Wu Jing, Cao Qiaoyu, Lu Wei, Sun Chengjun, Li Qiuyue, Ye Rong, Cheng Ruoqian, Luo Feihong, Li Ming
Department of Pediatric Endocrinology and Inherited Metabolic Diseases, National Children's Medical Center, Children's Hospital of Fudan University, 399 Wanyuan Road, Shanghai, 201102, China.
Department of Dermatology, National Children's Medical Center, Children's Hospital of Fudan University, 399 Wanyuan Road, Shanghai, 201102, China.
Calcif Tissue Int. 2025 Apr 28;116(1):65. doi: 10.1007/s00223-025-01373-x.
Cutaneous-skeletal hypophosphatemia syndrome (CSHS) is a rare mosaic disorder that causes bone abnormalities due to hypophosphatemic rickets and skeletal dysplasia and is a significant health comorbidity. Conventional therapy involving multiple daily oral doses of phosphate and calcitriol for CSHS patients has limited effectiveness. We report the clinical features and therapeutic outcomes of the first Chinese child diagnosed with CSHS, who presented with bone fractures, a history of seizures, and recurrent gastrointestinal manifestations, including diarrhoea and bowel obstruction. The effectiveness of conventional therapy and an anti-FGF23 antibody (burosumab) was evaluated. Ultra-deep sequencing was performed on the patient's blood DNA, skin tissue, oral mucosa, and hair follicles to identify causative mutations. The child had a somatic mutation in the HRAS (p.G13R) gene, which was identified at low variant allele frequencies. We analysed the sequencing results from reported cases and determined that the sequencing of lesional tissues, such as skin and bone, is preferable to that of oral mucosa or potentially affected hair follicles for establishing a definitive diagnosis of CSHS. Compared with conventional phosphate therapy, burosumab resulted in a steady increase in blood phosphorus levels and significant improvements in patient mobility, pain outcomes and skeletal radiography. It is suggested that younger children may receive a higher initial dosage of burosumab for better outcomes. However, long-term follow-up is still necessary to confirm its efficacy and safety.

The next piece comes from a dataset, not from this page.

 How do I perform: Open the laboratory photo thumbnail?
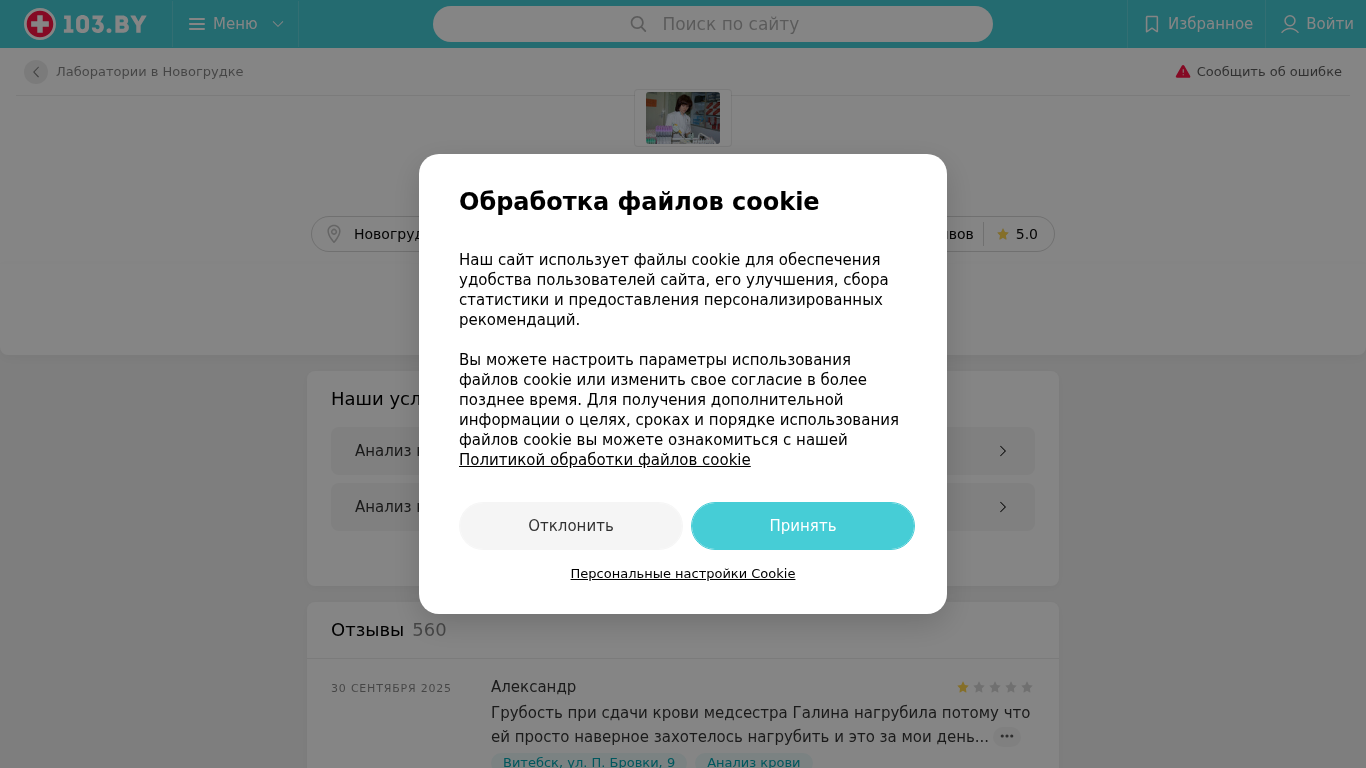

皮肤骨骼低磷血症综合征(CSHS)是一种罕见的嵌合性疾病,因低磷性佝偻病和骨骼发育异常导致骨骼畸形,是一种严重的健康合并症。针对CSHS患者的传统治疗方法是每日多次口服磷酸盐和骨化三醇,但其疗效有限。我们报告了首例被诊断为CSHS的中国儿童的临床特征和治疗结果,该患儿出现骨折、癫痫病史以及反复出现的胃肠道症状,包括腹泻和肠梗阻。评估了传统治疗方法和一种抗FGF23抗体(布罗索尤单抗)的疗效。对该患者的血液DNA、皮肤组织、口腔黏膜和毛囊进行了超深度测序,以确定致病突变。该患儿的HRAS(p.G13R)基因存在体细胞突变,其变异等位基因频率较低。我们分析了已报道病例的测序结果,确定对于明确诊断CSHS,对病变组织(如皮肤和骨骼)进行测序优于对口腔黏膜或可能受累的毛囊进行测序。与传统磷酸盐治疗相比,布罗索尤单抗使血磷水平稳步升高,患者的活动能力、疼痛状况和骨骼X线检查有显著改善。建议年龄较小的儿童可能需要更高的布罗索尤单抗初始剂量以获得更好的治疗效果。然而,仍需要长期随访以确认其疗效和安全性。